Rewriting elm-syntax and future plans

I'm happy to announce new versions 7.3.3 and 7.3.4 of stil4m/elm-syntax, the parser for Elm code written in Elm that is used in elm-review and other great projects.

While the new 7.3.3 (and 7.3.4 released in the meantime) looks like a trivial patch version, it is an almost complete rewrite using Pratt parsers. The whole change was made without any API changes, hence the maybe disappointing patch version (but semver is working as intended, you can upgrade without needing to make any changes).

Migration to Pratt parsers

Prior to 7.3.3, the source code was parsed and then post-processed - to rebalance the tree around operator precedence and to attach documentation comments. This is now all done in a single pass using a Pratt parser, which you can read more in depth about in Martin Janiczek's article.

I started the work in June of last year and got stuck on some problems. @janiczek helped out with this, and then @jiegillet came around and knocked it out of the park - completing the parser, looking for regressions across a lot of Elm code out there and improving performance.

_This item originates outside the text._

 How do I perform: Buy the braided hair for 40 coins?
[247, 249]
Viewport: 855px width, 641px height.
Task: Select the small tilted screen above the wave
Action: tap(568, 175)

Surprisingly, the performance was initially not as good as expected - I expected the removal of the post-process step to speed it up - but after some performance improvements we got it to be about 15% faster than before the rewrite, and that's what was released in 7.3.3.

After that, @lue-bird joined the fray to crank out performance, and made 7.3.4 about 90% faster compared to 7.3.3! And he is improving performance still, but that will have to wait for future versions.

The final result is that the parser is now more than twice as fast as in 7.3.2 (+115%, or 2.15x times as fast). I plan to write about some of the optimizations we found, because I don't know that they're common knowledge.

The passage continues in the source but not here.